_What to do_
Up to and including the line with "1200x927 pixels.", restate every line of the records below word for word, from the first line on, leaving out the pictures.

______

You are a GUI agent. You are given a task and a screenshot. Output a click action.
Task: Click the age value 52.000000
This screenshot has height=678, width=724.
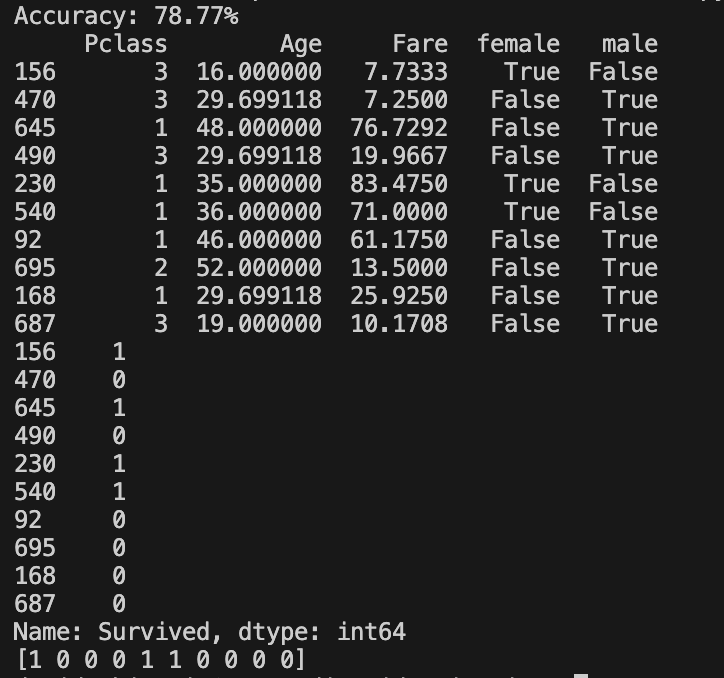[259, 268]
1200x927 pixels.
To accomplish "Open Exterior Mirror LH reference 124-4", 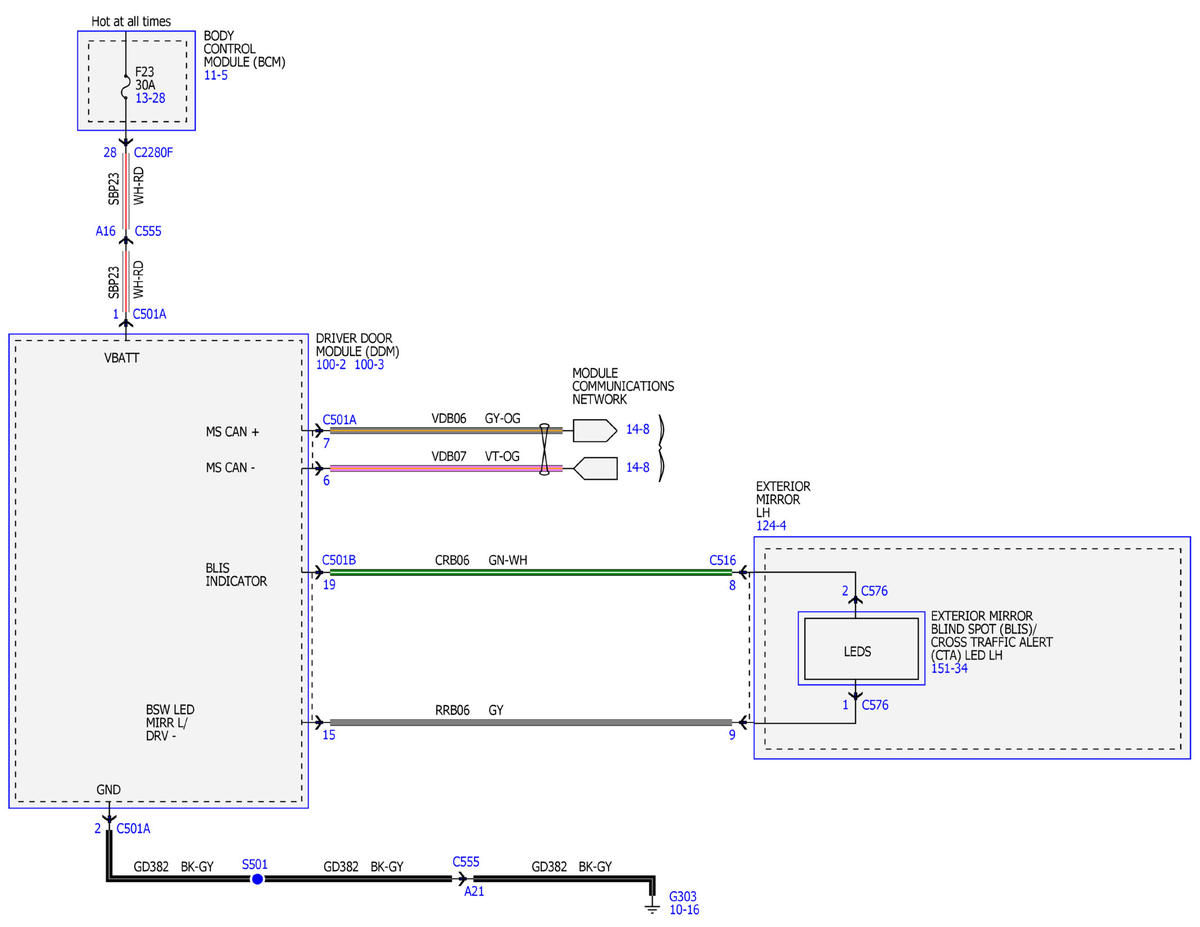I will pyautogui.click(x=771, y=525).
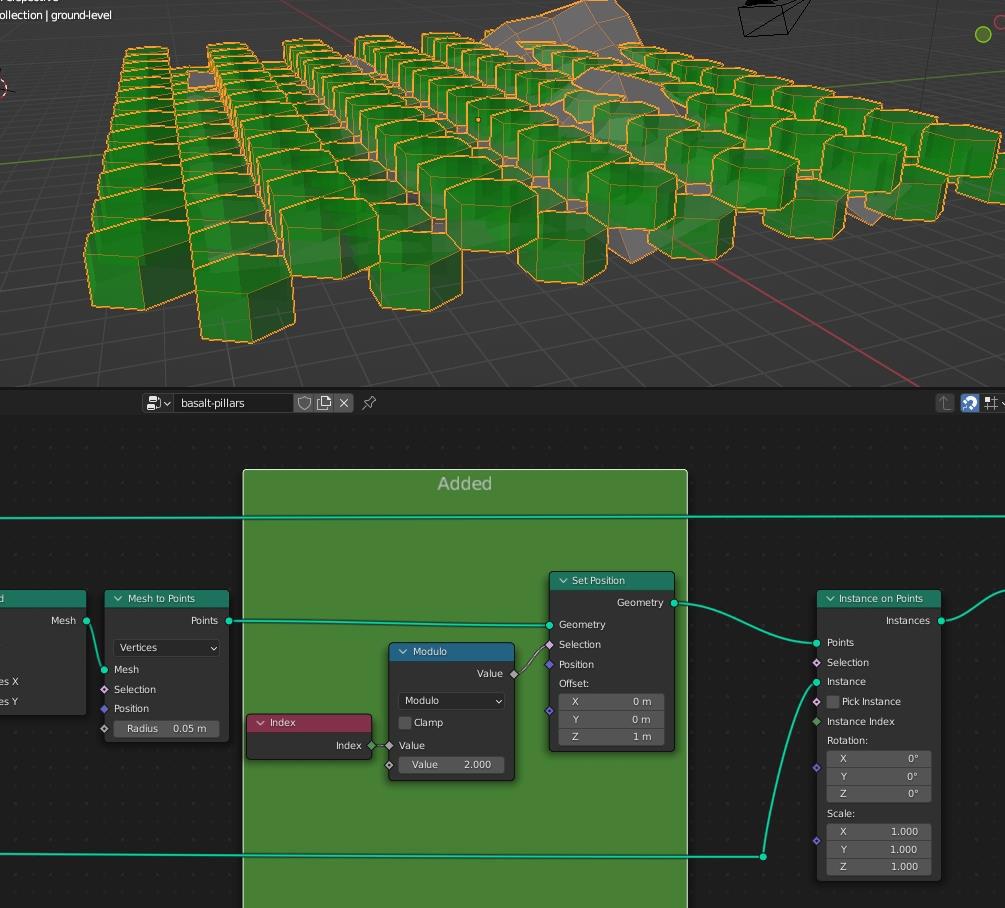
Task: Click the Modulo Value 2.000 field
Action: click(x=451, y=765)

______

_Final answer_
You are a GUI agent. You are given a task and a screenshot. Output a click action.
Task: Click the age value 52.000000
This screenshot has height=678, width=724.
[259, 268]
1200x927 pixels.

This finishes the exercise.